A Presidential Truth

History predisposes Americans to trust the man in the Oval.

The President is set to address Congress tonight, and I have no doubt that it will depart from the soaring oratory of President Obama. Trump is not an eloquent speaker, but he manages to pack a unique punch when given a microphone anchored to a podium.

The past 17 years of my political life could not prepare me for a Trump presidency. Presidents Bush and Obama were mostly honest men. They made mistakes, but there was no direct effort to permanently usurp the freedom of the press, fudge blatantly obvious facts, label journalists the “enemies of the public,” or attack the basic freedoms of minority citizens. This baseline of humanity and political decency gave me cause to believe what they said. That de facto presidential truth translates dangerously to Donald Trump.

Earlier today I read an account of tonight’s Presidential Address to Congress by Dana Milbank. He crafted a speech that was patently Trump, but completely false. As I read it I found myself halfway believing the words. Then I took a second and remembered it was completely false; it was the word President that made me gave it the benefit of the doubt.

So what does this mean for the rest of Trump’s term?

There has to be a new approach to Trumpism. Attacking it from the flanks is not working. This is a full out war over the identity of American political culture. Trump has to face his own words, his own ideas, and he has to be labeled with them. The same blueprint that the GOP used to stall President Obama is already being employed by the Democrats. Politics has to become local again. Winning the trust of voters is the only way to shine a light on Trump’s dishonesty. Trump cannot have his ideological cake and eat it too.

Who is going to protect us from these falsehoods?

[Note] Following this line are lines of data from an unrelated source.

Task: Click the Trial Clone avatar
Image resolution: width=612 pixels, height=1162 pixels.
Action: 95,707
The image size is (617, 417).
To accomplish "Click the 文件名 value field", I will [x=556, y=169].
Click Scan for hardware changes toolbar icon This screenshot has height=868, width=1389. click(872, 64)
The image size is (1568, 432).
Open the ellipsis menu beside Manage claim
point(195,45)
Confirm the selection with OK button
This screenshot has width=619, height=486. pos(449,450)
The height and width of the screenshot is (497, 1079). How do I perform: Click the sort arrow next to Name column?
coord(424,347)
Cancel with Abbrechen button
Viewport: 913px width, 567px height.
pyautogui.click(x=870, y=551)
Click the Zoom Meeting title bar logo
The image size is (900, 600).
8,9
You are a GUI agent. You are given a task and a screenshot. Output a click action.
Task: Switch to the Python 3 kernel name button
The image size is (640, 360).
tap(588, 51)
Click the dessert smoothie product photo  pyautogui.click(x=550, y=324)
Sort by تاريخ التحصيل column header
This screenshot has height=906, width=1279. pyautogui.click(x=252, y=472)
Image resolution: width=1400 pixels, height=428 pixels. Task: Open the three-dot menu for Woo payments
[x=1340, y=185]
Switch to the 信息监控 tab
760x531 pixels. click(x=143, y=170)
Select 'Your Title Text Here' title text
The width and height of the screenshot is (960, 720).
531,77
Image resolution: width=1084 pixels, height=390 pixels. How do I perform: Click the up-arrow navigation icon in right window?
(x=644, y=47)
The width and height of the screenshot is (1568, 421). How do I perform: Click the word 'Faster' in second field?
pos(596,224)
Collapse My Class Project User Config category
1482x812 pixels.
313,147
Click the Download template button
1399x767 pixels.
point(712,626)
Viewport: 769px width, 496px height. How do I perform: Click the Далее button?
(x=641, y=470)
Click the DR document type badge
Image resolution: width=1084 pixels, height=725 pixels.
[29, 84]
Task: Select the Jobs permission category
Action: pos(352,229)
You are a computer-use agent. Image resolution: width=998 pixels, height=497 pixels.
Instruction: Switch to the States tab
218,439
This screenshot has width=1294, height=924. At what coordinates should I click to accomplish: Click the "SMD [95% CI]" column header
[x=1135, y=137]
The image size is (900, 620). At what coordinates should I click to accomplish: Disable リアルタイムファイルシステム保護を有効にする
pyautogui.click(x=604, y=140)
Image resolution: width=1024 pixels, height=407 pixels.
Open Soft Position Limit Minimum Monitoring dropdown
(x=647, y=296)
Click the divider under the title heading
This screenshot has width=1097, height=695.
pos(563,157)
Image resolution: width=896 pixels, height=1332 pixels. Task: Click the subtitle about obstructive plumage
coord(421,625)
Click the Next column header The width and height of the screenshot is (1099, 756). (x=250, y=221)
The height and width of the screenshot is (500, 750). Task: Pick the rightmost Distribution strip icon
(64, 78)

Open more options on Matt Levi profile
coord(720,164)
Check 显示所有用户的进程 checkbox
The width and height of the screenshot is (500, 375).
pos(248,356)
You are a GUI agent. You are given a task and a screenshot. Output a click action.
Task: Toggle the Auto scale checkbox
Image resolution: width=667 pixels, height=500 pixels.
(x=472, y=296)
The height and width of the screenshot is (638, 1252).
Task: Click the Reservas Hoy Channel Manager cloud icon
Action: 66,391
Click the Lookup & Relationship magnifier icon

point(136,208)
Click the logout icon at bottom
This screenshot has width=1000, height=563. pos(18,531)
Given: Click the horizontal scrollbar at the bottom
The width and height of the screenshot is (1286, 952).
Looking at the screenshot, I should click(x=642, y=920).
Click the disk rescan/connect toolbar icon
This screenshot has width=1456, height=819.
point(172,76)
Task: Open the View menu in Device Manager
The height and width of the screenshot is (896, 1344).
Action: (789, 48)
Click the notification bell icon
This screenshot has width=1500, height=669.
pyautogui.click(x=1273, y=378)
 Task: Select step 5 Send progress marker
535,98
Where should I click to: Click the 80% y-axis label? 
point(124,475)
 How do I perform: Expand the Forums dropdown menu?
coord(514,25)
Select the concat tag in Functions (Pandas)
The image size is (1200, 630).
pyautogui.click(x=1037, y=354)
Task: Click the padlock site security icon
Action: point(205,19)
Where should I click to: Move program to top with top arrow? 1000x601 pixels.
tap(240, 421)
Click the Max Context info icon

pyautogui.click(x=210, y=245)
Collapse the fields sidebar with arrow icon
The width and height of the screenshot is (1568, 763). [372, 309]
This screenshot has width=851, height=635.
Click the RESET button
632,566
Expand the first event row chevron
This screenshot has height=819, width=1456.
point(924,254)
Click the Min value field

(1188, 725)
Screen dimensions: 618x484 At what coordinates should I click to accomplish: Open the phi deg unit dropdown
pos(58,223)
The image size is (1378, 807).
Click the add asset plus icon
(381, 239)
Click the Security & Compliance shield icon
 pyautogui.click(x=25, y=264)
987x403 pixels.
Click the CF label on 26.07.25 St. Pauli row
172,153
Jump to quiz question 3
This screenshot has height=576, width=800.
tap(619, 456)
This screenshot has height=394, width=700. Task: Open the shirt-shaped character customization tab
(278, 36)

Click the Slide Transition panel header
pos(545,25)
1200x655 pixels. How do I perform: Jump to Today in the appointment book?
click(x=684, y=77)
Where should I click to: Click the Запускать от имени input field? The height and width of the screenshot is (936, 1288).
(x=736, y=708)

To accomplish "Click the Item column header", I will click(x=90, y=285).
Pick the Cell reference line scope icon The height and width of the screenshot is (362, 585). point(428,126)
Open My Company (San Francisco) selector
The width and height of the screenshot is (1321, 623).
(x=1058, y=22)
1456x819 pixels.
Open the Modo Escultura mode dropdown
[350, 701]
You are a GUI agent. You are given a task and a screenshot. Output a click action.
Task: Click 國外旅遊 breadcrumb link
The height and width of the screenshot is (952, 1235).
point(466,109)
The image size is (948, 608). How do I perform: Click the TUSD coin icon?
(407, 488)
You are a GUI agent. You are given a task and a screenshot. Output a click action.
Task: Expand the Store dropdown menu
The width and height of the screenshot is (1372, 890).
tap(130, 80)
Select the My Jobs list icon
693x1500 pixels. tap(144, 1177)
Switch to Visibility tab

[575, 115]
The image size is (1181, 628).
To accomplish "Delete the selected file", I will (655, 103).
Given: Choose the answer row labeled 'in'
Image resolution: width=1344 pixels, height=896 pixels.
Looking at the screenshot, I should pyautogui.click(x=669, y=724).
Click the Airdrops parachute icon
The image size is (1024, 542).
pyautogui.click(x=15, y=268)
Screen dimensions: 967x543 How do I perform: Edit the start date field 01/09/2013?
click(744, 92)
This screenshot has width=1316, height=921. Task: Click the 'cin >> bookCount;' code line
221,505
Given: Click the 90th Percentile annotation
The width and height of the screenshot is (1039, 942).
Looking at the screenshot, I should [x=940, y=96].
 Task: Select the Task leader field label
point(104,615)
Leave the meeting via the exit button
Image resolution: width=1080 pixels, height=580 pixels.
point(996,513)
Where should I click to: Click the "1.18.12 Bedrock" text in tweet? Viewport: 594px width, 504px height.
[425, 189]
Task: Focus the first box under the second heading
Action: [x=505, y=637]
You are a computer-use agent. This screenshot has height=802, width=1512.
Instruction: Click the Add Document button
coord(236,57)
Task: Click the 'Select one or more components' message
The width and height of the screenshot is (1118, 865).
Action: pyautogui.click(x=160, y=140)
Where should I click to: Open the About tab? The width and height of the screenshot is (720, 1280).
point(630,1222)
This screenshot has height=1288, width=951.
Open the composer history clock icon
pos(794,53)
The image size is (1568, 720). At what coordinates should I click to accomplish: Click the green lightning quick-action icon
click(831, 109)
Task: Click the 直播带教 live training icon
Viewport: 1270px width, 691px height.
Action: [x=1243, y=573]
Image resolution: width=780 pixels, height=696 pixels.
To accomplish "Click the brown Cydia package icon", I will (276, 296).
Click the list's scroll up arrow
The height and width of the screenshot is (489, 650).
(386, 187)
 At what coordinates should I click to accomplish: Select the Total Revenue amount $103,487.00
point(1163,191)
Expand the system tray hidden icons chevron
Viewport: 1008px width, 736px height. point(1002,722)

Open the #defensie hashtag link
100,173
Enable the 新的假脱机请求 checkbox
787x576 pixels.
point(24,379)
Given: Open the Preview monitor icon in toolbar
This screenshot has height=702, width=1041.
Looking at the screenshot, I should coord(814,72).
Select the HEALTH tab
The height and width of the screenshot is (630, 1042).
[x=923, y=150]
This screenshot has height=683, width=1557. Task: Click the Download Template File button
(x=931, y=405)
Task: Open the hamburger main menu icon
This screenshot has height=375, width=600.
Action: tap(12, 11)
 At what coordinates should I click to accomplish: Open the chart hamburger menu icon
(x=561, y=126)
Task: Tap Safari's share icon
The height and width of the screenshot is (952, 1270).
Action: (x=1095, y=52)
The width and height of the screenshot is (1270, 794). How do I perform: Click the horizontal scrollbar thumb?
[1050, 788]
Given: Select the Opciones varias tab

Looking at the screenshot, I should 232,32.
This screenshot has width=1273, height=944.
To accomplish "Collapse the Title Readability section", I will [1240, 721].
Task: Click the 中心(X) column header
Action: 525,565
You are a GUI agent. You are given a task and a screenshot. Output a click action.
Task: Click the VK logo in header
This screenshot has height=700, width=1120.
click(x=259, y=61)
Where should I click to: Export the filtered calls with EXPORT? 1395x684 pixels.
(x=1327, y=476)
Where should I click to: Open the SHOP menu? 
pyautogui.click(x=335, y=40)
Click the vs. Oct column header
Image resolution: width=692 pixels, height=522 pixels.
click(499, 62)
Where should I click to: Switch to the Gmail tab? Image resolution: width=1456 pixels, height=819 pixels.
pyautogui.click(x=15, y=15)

The media needs to start serving its public obligations. The 24-hour news cycle feeds on the antics of this President. Trump has a history of being dishonest, so start covering him like it. Run his speeches with a delay. Factcheck on a sidebar, and source the hell out of it. Boycott unfair daily press briefings, and invest in investigative reporting instead.

The burden also falls on the people. There needs to be a wholesale rejection of hardline politics. Compromise starts at the kitchen table. We should talk to our neighbors. We should start digging in on every issue. We should start contacting our Senators and Congressmen and Congresswomen. The truth is not debatable. Together the citizens of this republic can force ourselves back on the rails.

What is our new national truth?

This is the toughest question that came to my mind after reading Milbank’s account of a fake Trump speech. The President has traditionally defined the outward and inward face of the United States. He has a “mandate” to interact with the international community in the way he wooed the American people. Trump’s campaign was devoid of nuance, and that is the approach that he brings to the Oval Office. The Yemen raid is a perfect example. Reports say that Trump left the Situation Room for the residence during his first major military operation to fire off a couple tweets. That same lack of nuance has been on display over his observation that health care is “complicated,” falsely announcing that new Boeing 787 Dreamliners will be completely American made (They are American assembled, but parts are sourced globally.), and bludgeoning bad press as “FAKE NEWS(!)”

Not everything will go a president’s way, but his mistakes do not become our truth. They will simply be contained in the pages of a history book once we have ridden out the horrors of hurricane Donald.